In this paper we have presented two algorithms for vector prefix and reduction: the direct algorithm and the split algorithm. The performance of the direct algorithm is greatly affected not only by P, but also by M, while that of the split algorithm mainly depends on M. Thus when P and M are relatively large, the split algorithm will give the better performance. If  $M = \Omega(\lg P)$ , the split algorithm is cost optimal and outperforms the direct algorithm by a factor of  $\lg P$  in terms of asymptotic complexity. When P and M are relatively small, the direct algorithm will be a feasible option.

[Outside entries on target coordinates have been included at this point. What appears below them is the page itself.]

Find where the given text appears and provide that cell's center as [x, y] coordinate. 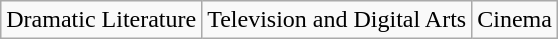
Television and Digital Arts [337, 20]
Dramatic Literature [102, 20]
Cinema [515, 20]
Return [X, Y] of the center of cell containing provided text 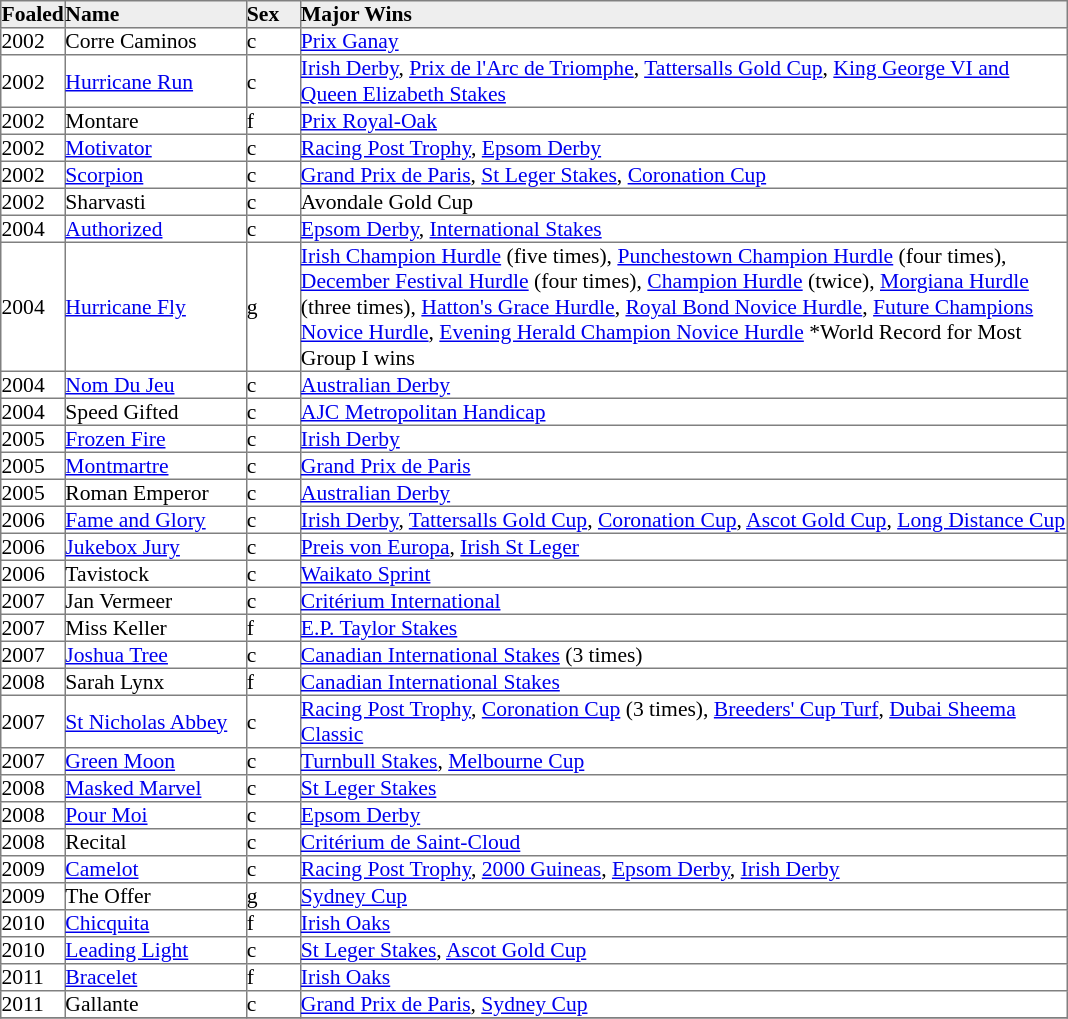
Jan Vermeer [156, 600]
Montare [156, 120]
Scorpion [156, 174]
Motivator [156, 148]
Grand Prix de Paris [683, 466]
St Nicholas Abbey [156, 721]
Canadian International Stakes [683, 682]
Grand Prix de Paris, Sydney Cup [683, 1004]
Camelot [156, 870]
Grand Prix de Paris, St Leger Stakes, Coronation Cup [683, 174]
Irish Derby, Prix de l'Arc de Triomphe, Tattersalls Gold Cup, King George VI and Queen Elizabeth Stakes [683, 81]
AJC Metropolitan Handicap [683, 412]
Sharvasti [156, 202]
Tavistock [156, 574]
Racing Post Trophy, Coronation Cup (3 times), Breeders' Cup Turf, Dubai Sheema Classic [683, 721]
Epsom Derby [683, 816]
Canadian International Stakes (3 times) [683, 654]
Prix Ganay [683, 42]
E.P. Taylor Stakes [683, 628]
Joshua Tree [156, 654]
Recital [156, 842]
Sydney Cup [683, 896]
Chicquita [156, 924]
Epsom Derby, International Stakes [683, 228]
Frozen Fire [156, 438]
Irish Derby, Tattersalls Gold Cup, Coronation Cup, Ascot Gold Cup, Long Distance Cup [683, 520]
The Offer [156, 896]
Turnbull Stakes, Melbourne Cup [683, 762]
Jukebox Jury [156, 546]
Hurricane Fly [156, 306]
Sarah Lynx [156, 682]
Leading Light [156, 950]
Montmartre [156, 466]
Green Moon [156, 762]
Gallante [156, 1004]
Foaled [33, 14]
Masked Marvel [156, 788]
St Leger Stakes [683, 788]
Name [156, 14]
Speed Gifted [156, 412]
St Leger Stakes, Ascot Gold Cup [683, 950]
Miss Keller [156, 628]
Racing Post Trophy, Epsom Derby [683, 148]
Nom Du Jeu [156, 384]
Avondale Gold Cup [683, 202]
Corre Caminos [156, 42]
Roman Emperor [156, 492]
Prix Royal-Oak [683, 120]
Critérium de Saint-Cloud [683, 842]
Major Wins [683, 14]
Pour Moi [156, 816]
Critérium International [683, 600]
Irish Derby [683, 438]
Hurricane Run [156, 81]
Sex [273, 14]
Authorized [156, 228]
Preis von Europa, Irish St Leger [683, 546]
Bracelet [156, 978]
Fame and Glory [156, 520]
Racing Post Trophy, 2000 Guineas, Epsom Derby, Irish Derby [683, 870]
Waikato Sprint [683, 574]
Provide the [X, Y] coordinate of the cell's center where the given text is located.  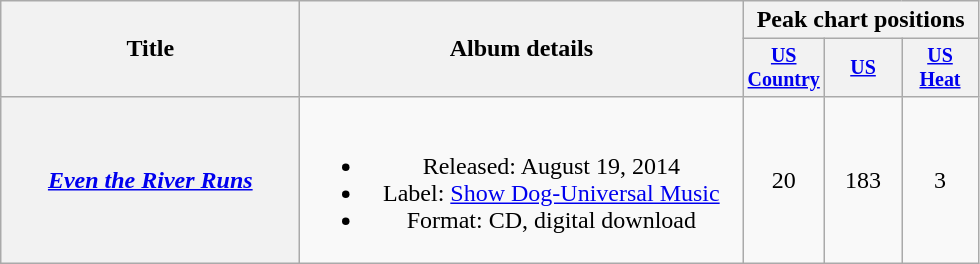
US [864, 68]
Released: August 19, 2014Label: Show Dog-Universal MusicFormat: CD, digital download [522, 180]
Even the River Runs [150, 180]
Title [150, 49]
Album details [522, 49]
US Heat [940, 68]
3 [940, 180]
20 [784, 180]
Peak chart positions [861, 20]
183 [864, 180]
US Country [784, 68]
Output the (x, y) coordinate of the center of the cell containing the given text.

In addition, we have explained how to perform vector prefix and vector reduction simultaneously when two primitives use the same input vector.

# Acknowledgments

The work of Sanjay Ranka was supported by AFMC and ARPA under contracts F19628-94-C-0057 and WM-82738-K-19 and a subcontract from Syracuse University. The content of the information does not necessarily reflect the position or the policy of the United States government and no official endorsement should be inferred.

### References

- [1] S. Bae. Runtime Support for Unstructured Data Accesses on Coarse-Grained Distributed-Memory Parallel Machines. PhD thesis, Syracuse University, August 1997.
- [2] G. E. Belloch. Prefix Sums and Their Applications. Technical report, School of Computer Science, Carnegie Mellon University, November 1990.
- [3] W. S. Brainerd, C. H. Goldberg, and J. C. Adams. Programmer's Guide to FORTRAN 90. McGraw Hill, 1990.
- [4] T. H. Cormen, C. E. Leiserson, and R. L. Rivest. *Introduction to Algorithms*. The MIT Press, 1990.
- [5] T. M. Corporation. CMMD version 3.0 Reference manual, May 1993.
- [6] High Performance Fortran Forum. High Performance Fortran Language Specification: Version 1.1, November 1994.
- [7] J. JáJá. An introduction to Parallel Algorithms. Addison-Wesley Publishing Company, 1992.
- [8] V. Kumar, A. Grama, G. Karypis, and A. Gupta. Parallel Computing: Design and Analysis of Algorithms. Benjamin/Cummings Publishing Company, Inc., 1994.
- [9] M. J. Quinn. Parallel Computing: Theory and Practice. Mc-Graw Hill, 1994.
- [10] T. von Eicken, D. E. Culler, S. C. Goldstein, and K. E. Schauser. Active messages: A mechanism for integrated communication and computation. In *Proc. of ISCA 1992*, pages 256–266, 1992.